======== Quellenauszug
6.9. Meldung bedeutender Stimmrechtsanteile

Aktionäre haben die Pflicht, bestimmte Beteiligungsveränderungen zu melden. Die entsprechenden Bestimmungen wurden zuletzt durch das Transparenzrichtlinienumsetzungsgesetz (TUG) verschärft. Weiterhin haben sie bei Über- oder Unterschreiten bestimmter Stimmrechtsschwellen ein Pflichtangebot auf alle ausstehenden Aktien zu machen. Die Voraussetzungen für das Pflichtangebot sind im Wertpapierübernahmegesetz (WpÜG) geregelt.


Mitteilungspflichten

Gem. § 21 Abs. 1 WpHG haben Aktionäre Beteiligungsveränderungen an Emittenten, für welche die Bundesrepublik Deutschland Herkunftsstaat ist, bei Erreichen, Über- oder Unterschreitung folgender
Stimmrechtsschwellen zu melden: 3 %, 5 %, 10 %, 15 %, 20 %, 30 %, 50 %, 75 %. Die Meldung ist
dem Emittenten sowie der BaFin unverzüglich, spätestens jedoch innerhalb von vier Handelstagen
mitzuteilen, § 21 Abs. 1 S. 1 WpHG. Die Frist beginnt grundsätzlich mit dem Zeitpunkt der Kenntnis oder
des Kennenmüssens des Meldepflichtigen, § 21 Abs. 1 S. 3 WpHG. Hierbei wird zwei Handelstage
nach dem Erreichen, Über- oder Unterschreiten der Schwelle eine Kenntnis vermutet, § 21 Abs. 1 S. 4
WpHG. Eine Meldung ist auch von Aktionären abzugeben, die im Zeitpunkt der Erstzulassung über 3 %
der Stimmrechte an einem Emittenten halten, § 21 Abs. 1a WpHG. Der Emittent, der Informationen
hiervon erhält, hat diese unverzüglich, spätestens drei Handelstage nach Zugang der Mitteilung zu veröffentlichen und zur Speicherung im Unternehmensregister zu übermitteln, § 26 Abs. 1 S. 1 WpHG. Emittenten müssen am Ende eines jeden Kalendermonats, in dem es zu einer Veränderung der Gesamtzahl der Stimmrechtsanteile kam, diese Änderung veröffentlichen und an das Unternehmensregister übermitteln, § 26a WpHG.

 

Checkliste Meldeschwellen

 

 

Das Erreichen sowie Über- oder Unterschreiten folgender Beteiligungsschwellen ist meldepflichtig gem. § 21 Abs. 1 WpHG:

  • 3 %
  • 5 %
  • 10 %
  • 15 %
  • 20 %
  • 30 %, bei Überschreiten der 30-Prozent-Schwelle ist ein Pflichtangebot bezogen auf alle übrigen Aktien des Emittenten nach dem WpÜG erforderlich.
================
======== Bereitgestellte Angaben
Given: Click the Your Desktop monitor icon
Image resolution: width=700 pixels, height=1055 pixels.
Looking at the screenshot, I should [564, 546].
================
Aufgabenstellung »
Beantworte anhand des Auszugs über Stimmrechtsmeldungen kurz:
(a) Innerhalb welcher Frist muss die Meldung dem Emittenten und der BaFin spätestens zugehen?
(b) Bis wann muss der Emittent erhaltene Informationen spätestens veröffentlichen?
(c) Was ist laut Checkliste beim Überschreiten der 30-Prozent-Schwelle erforderlich?

Schriftliche Lösung »
(a) Innerhalb von vier Handelstagen.
(b) Drei Handelstage nach Zugang der Mitteilung.
(c) Ein Pflichtangebot nach dem WpÜG auf alle übrigen Aktien des Emittenten.